Ils étaient tous assis à la même table. Cela signifiait que lorsqu'ils décidaient de changer une règle, les personnes qui devaient réellement l'appliquer étaient là pour dire : « Ça ne fonctionnera pas » ou « Voici une meilleure façon de faire ».
Les cinq ingrédients du changement
Le document identifie cinq ingrédients clés qui ont permis à leur recette de fonctionner :
- La propriété partagée (Le briefing d'équipe) : Personne n'était seul responsable. Tout le monde se sentait impliqué. Si un congélateur fonctionnait de manière inefficace, le technicien, l'étudiant et le professeur sentaient tous que c'était leur travail de le réparer.
- L'intégration dans la routine quotidienne (Le minuteur automatique) : Au lieu d'ajouter la « durabilité » comme une nouvelle tâche supplémentaire, ils l'ont tissée dans les activités que les gens font déjà. Par exemple, ils ont fait de la formation sur la durabilité une partie standard de l'« intégration » lorsqu'un nouvel étudiant commence, tout comme apprendre à utiliser un microscope.
- Apprendre le langage (Le livre de recettes) : Ils ont utilisé un outil appelé LEAF (Laboratory Efficiency Assessment Framework). Voyez cela comme une « Étoile Verte » pour les laboratoires, comme un label Michelin mais pour l'efficacité énergétique. Cela a donné à tout le monde un langage commun pour parler de déchets et d'énergie.
- Changer la culture (Le changement d'ambiance) : Ils ont travaillé dur pour changer l'« ambiance » du laboratoire. Ils ont fait en sorte qu'être vert soit « cool ». Ils ont montré qu'être durable n'était pas une question de « mollesse » scientifique, mais une question d'intelligence et de rigueur.
- Écouter et s'adapter (Le test de goût) : Ils ne se sont pas contentés de fixer une règle et de partir. Ils demandaient constamment : « Est-ce que cela fonctionne ? ». Si une règle était trop difficile, ils l'ajustaient. C'était un cycle d'essai, d'apprentissage et d'amélioration.

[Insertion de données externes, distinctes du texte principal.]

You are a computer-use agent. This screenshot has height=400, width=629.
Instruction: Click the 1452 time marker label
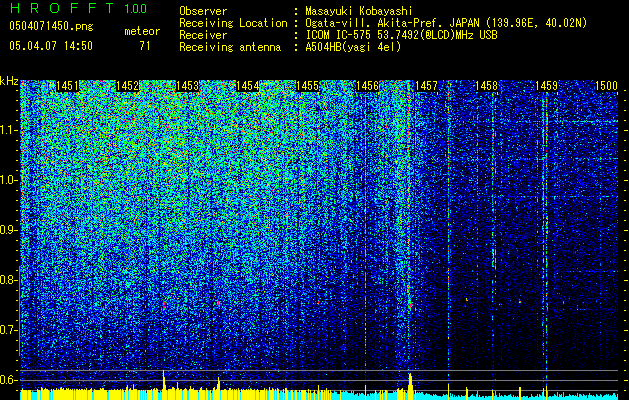click(128, 86)
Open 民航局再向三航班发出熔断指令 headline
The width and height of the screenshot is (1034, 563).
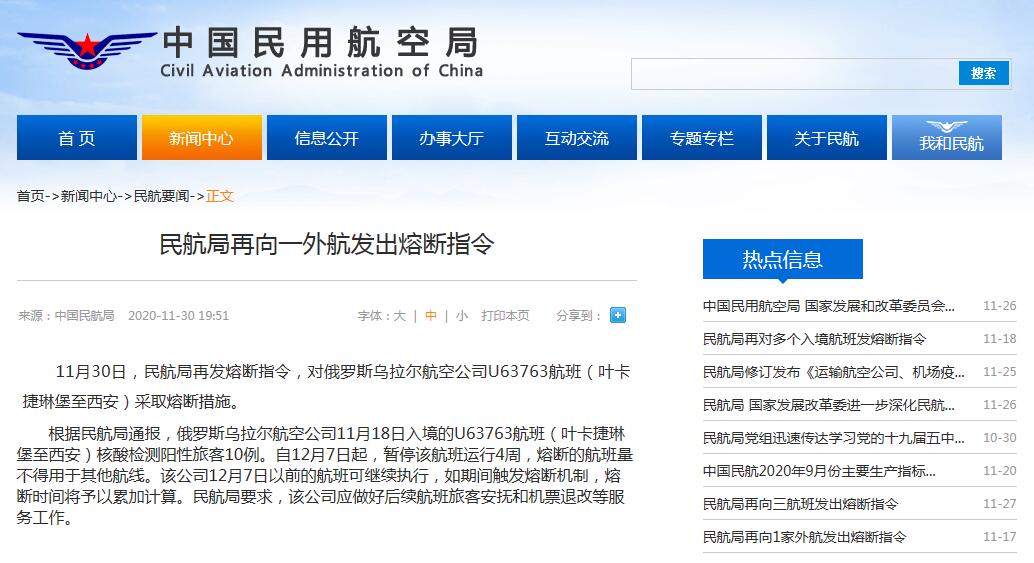click(800, 504)
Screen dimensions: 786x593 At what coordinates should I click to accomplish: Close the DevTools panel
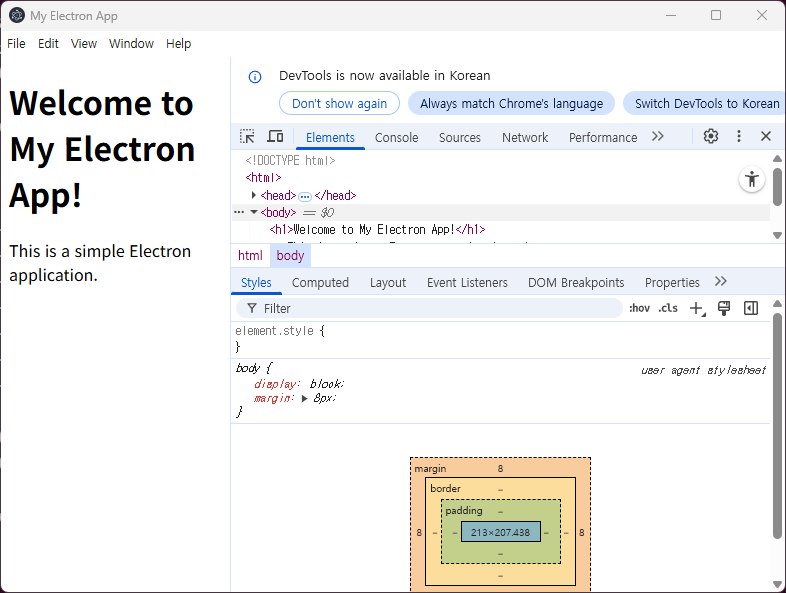[x=766, y=136]
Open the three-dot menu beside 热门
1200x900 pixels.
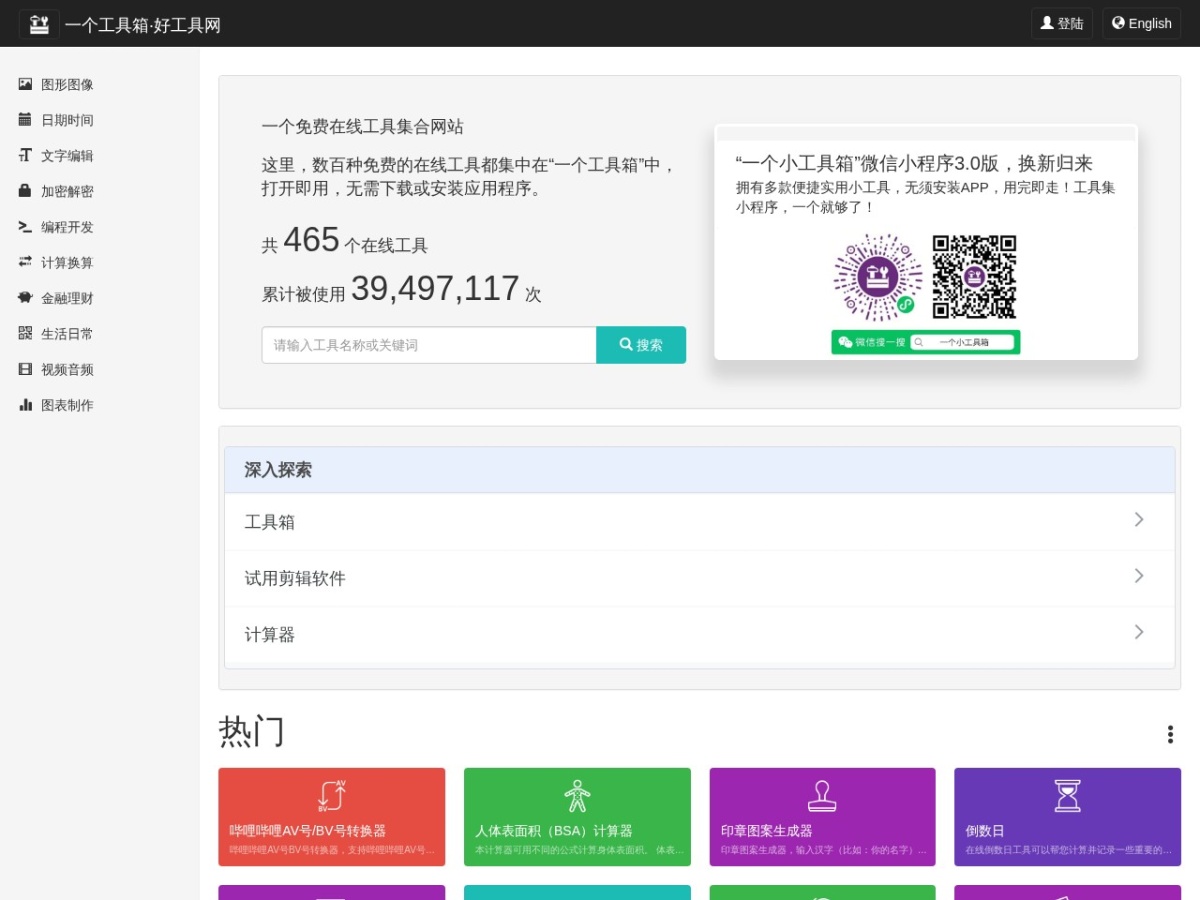1170,734
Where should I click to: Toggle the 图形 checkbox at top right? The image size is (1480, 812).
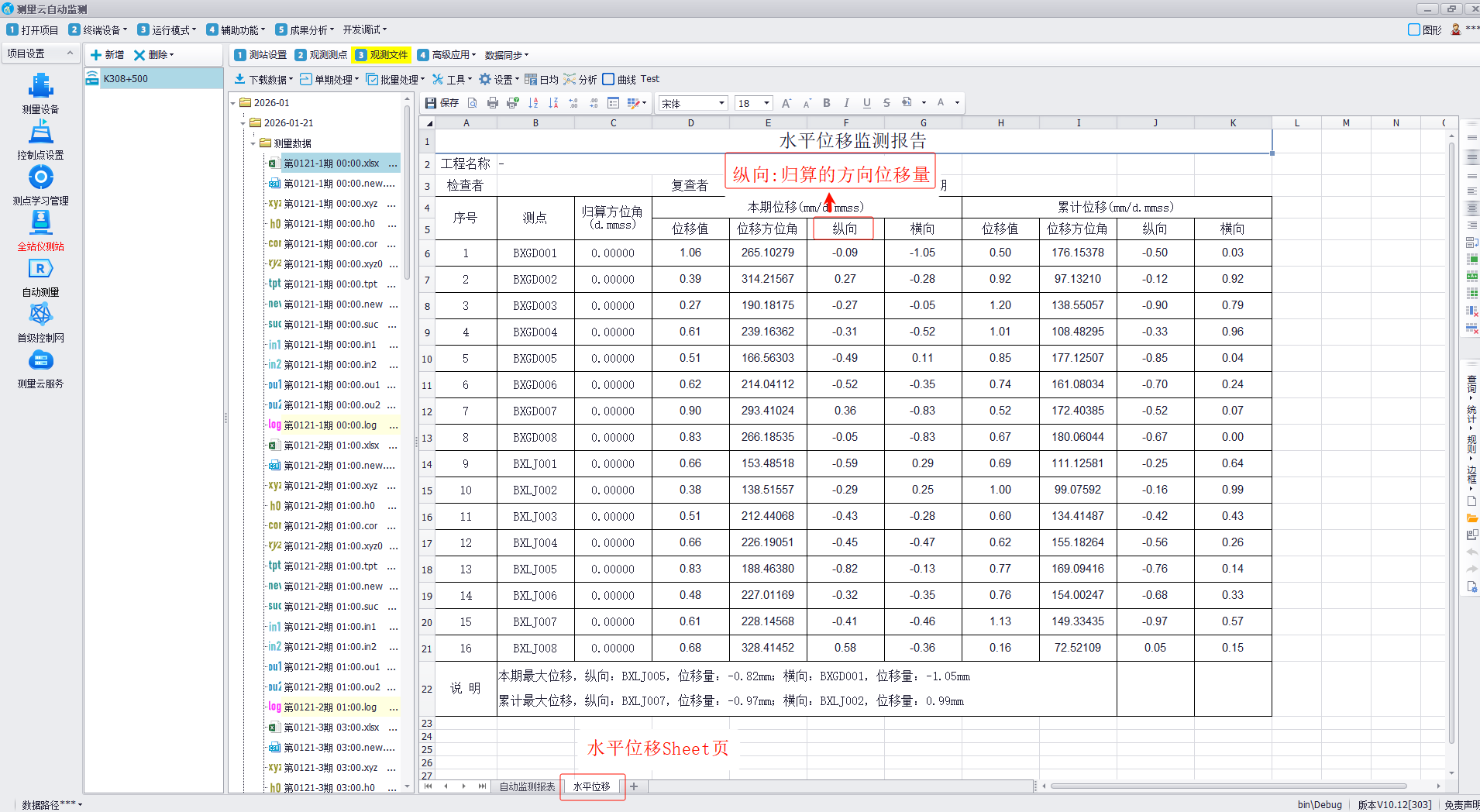[1414, 29]
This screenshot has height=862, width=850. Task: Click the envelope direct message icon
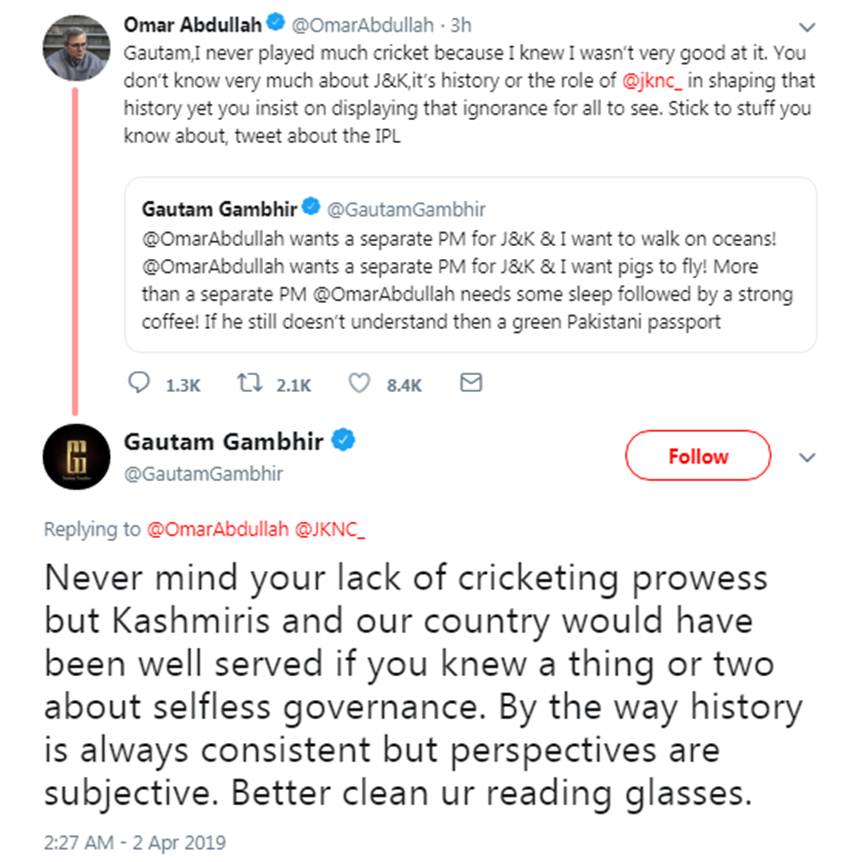(471, 383)
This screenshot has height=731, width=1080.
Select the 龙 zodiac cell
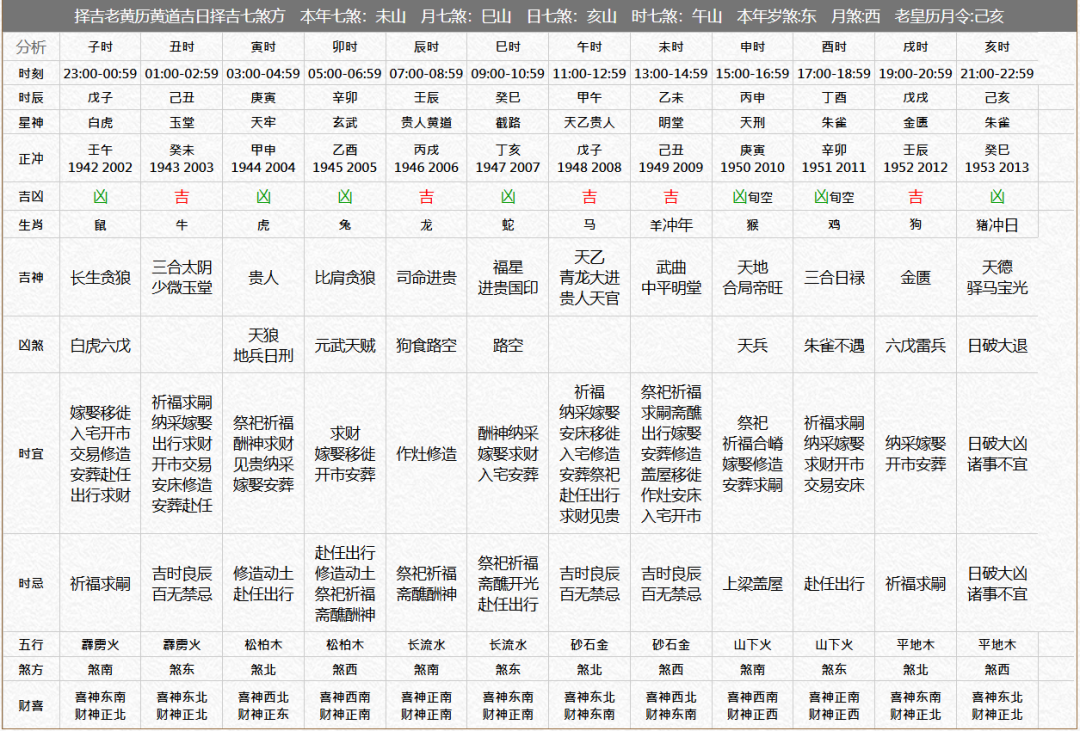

La percée des « congélateurs »
L'un des plus grands succès concernait les congélateurs à ultra-basse température (ULT). Ce sont les monstres du laboratoire qui dévorent d'énormes quantités d'électricité.
- L'ancienne méthode : Les scientifiques supposaient que tout devait être stocké à -80 °C. C'était une habitude, comme porter toujours un manteau même quand il fait doux.
- La nouvelle méthode : L'équipe a réalisé que pour de nombreux échantillons, -70 °C ou -75 °C était en réalité tout aussi sûr.
- Le résultat : En augmentant les réglages de seulement un tout petit peu, ils ont économisé une quantité massive d'énergie (assez pour alimenter des centaines de foyers pendant un an) et économisé de l'argent, sans gâcher les expériences. Cela a prouvé que parfois, « l'ancienne méthode » n'était qu'une habitude, et non une nécessité scientifique.
La conclusion : Il ne s'agit pas du plastique, mais du système
Le document conclut que vous ne pouvez pas simplement distribuer des gourdes réutilisables et considérer que le travail est fait. Pour qu'un institut de recherche soit véritablement durable, il faut changer le système.
- Ne vous contentez pas de dire aux gens d'être verts.
- Construisez plutôt une équipe où tout le monde (du patron à l'étudiant) a son mot à dire.
- Faites en sorte que les choix écologiques soient les plus faciles (comme placer le bac de recyclage juste à côté de la poubelle).
- Réalisez que l'aspect écologique rend en réalité le laboratoire plus performant, permet d'économiser de l'argent et maintient la qualité de la science.
En résumé, l'article montre que lorsque vous traitez la durabilité comme un sport d'équipe plutôt que comme une mission solitaire, vous ne faites pas que sauver la planète ; vous construisez un lieu plus intelligent, plus efficace et plus résilient pour faire de la science.